This post is part of a series looking at the AFL fandom on Yahoo!Groups. It focuses on providing general historical information about these groups: When they were founded and activity levels. For a critique of the problems on Yahoo!Groups in getting demographic information, read Sydney Swans on Yahoo!Groups and The AFL on Yahoo!Groups.
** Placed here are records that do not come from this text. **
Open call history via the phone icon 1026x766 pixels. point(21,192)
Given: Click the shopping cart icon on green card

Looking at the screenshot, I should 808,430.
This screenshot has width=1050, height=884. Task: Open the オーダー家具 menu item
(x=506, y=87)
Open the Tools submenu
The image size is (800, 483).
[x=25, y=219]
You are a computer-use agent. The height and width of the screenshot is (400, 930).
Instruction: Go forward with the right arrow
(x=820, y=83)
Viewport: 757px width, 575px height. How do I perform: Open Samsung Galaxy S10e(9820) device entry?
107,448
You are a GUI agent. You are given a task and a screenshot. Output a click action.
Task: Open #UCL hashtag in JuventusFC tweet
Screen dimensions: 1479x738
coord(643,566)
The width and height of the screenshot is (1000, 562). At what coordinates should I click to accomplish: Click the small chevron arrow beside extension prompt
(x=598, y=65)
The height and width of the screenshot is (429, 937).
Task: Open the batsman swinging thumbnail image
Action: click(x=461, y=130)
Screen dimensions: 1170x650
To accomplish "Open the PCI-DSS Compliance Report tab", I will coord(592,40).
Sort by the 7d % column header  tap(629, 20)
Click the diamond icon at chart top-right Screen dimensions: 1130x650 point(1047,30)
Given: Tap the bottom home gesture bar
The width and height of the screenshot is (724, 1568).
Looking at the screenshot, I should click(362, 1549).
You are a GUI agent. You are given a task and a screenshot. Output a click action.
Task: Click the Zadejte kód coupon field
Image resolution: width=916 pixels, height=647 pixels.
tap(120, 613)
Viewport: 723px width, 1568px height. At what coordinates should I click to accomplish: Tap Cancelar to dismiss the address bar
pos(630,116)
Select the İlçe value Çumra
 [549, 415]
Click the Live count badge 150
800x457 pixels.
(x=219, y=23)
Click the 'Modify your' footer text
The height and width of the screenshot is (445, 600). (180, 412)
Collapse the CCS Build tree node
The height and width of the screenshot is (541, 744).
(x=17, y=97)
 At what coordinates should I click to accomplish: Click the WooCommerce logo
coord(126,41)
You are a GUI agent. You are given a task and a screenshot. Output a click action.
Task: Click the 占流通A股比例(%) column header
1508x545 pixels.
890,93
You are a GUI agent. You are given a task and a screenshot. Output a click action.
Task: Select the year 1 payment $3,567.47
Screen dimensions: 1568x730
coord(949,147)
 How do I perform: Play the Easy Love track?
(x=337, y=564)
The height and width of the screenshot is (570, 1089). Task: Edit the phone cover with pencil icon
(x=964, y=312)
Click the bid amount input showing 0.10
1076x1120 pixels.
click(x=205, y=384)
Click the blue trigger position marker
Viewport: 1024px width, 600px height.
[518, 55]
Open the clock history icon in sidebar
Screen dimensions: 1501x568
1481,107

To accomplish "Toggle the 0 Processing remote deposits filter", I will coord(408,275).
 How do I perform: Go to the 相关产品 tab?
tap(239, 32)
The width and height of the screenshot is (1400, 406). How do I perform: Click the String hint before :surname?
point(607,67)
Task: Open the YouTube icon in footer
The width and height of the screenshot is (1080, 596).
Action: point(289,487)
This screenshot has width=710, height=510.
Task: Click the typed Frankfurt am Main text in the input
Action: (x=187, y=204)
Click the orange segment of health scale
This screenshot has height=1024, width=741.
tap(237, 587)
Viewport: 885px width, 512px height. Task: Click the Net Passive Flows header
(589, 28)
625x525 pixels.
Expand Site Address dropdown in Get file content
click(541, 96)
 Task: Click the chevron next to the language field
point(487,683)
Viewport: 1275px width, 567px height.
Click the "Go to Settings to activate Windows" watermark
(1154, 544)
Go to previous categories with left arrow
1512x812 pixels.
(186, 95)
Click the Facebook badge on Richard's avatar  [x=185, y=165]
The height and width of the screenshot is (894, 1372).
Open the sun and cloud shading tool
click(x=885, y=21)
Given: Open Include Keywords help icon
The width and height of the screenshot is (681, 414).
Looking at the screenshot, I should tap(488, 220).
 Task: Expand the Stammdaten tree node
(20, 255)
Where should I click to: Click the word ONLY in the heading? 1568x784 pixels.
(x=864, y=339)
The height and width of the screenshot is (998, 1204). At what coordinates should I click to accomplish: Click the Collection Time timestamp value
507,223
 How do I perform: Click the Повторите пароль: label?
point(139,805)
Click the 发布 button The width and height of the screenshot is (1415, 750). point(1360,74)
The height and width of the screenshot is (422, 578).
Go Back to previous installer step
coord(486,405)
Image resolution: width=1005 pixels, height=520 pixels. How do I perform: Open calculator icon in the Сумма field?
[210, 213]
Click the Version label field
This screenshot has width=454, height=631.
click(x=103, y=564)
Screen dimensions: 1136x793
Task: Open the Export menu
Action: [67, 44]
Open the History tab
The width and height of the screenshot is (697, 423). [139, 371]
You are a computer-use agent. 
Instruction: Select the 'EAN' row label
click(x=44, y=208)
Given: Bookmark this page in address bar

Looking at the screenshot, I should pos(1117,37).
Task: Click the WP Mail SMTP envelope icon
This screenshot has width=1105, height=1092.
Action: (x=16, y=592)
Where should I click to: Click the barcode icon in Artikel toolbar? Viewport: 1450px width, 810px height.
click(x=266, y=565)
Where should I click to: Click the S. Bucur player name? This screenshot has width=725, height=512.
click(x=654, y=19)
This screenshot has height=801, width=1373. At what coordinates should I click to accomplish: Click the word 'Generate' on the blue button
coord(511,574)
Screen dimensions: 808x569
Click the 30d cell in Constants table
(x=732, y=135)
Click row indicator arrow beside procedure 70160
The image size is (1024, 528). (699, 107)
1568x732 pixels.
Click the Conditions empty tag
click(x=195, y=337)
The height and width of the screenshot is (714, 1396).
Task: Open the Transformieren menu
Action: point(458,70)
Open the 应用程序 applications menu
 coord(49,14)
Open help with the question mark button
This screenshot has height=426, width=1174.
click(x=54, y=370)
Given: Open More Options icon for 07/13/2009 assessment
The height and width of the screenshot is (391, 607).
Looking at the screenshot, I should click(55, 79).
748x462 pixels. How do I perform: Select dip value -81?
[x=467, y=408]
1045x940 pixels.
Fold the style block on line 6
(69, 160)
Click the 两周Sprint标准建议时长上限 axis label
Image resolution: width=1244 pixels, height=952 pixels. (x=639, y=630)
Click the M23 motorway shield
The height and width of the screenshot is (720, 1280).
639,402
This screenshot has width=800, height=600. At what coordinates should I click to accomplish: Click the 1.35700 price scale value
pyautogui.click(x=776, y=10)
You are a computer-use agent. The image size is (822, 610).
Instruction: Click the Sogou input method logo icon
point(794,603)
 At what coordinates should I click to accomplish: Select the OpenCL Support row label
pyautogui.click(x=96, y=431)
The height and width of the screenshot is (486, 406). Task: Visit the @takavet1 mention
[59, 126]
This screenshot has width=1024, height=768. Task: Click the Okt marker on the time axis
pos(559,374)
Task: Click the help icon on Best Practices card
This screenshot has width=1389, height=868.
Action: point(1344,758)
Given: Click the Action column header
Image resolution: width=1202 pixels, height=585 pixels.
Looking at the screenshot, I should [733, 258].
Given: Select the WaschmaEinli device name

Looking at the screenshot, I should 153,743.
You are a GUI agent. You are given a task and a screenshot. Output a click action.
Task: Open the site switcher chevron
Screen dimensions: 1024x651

This post is about the Yahoo!Group’s Richmond Tigers community. The Richmond Tigers directory on Yahoo!Groups has fifteen mailing lists. Of these, ten are actually about the Richmond Tigers. The lists are tiger_fury, sydrfc, tiger-talk, rfceyeofthetiger, RFC_Tigers, RFC-Tigers, rfctigerlovers, go_tigs87, feralrfc, and richmondtigers. Of these, one has no posts (rfctigerlovers), one has one post (tiger_fury), four have ten or fewer posts (rfceyeofthetiger, RFC_Tigers,go_tigs87, richmondtigers), one has 20 posts (sydrfc), one has 4,874 posts (RFC-Tigers) and one has 92,687 (tiger-talk) as of the end of 2009. If tiger-talk is not included, the average total membership to these groups is 22. tiger-talk has 477 members and allows anyone to join but new members are moderated. This keeps out the worst of the spam. The half of the lists were created in 2003. Two were created in 1999 and 2000. One list was created in 2005. Unlike the Swans, Bombers, Dockers and Bulldogs, this particular Yahoo!Groups population had some very active lists where the total volume on the list surpassed the total activity for all other groups. Adding the legitimate posting volume together across all lists, the following chart was created:
To be honest, the posting patterns here are closer to what I expected to find for most teams: Big spikes during the season with and overall decline in activity as the population shifted away from Yahoo!Groups to other services. That the minimal activity for other teams appeared to coincide with a team’s overall performance was rather surprising.
If I get the chance/have the time to go through and add data for team specific mailing lists not in the right subcategory, I may have to revisit some of the data I already posted to see if things change and more patterns like this one emerge.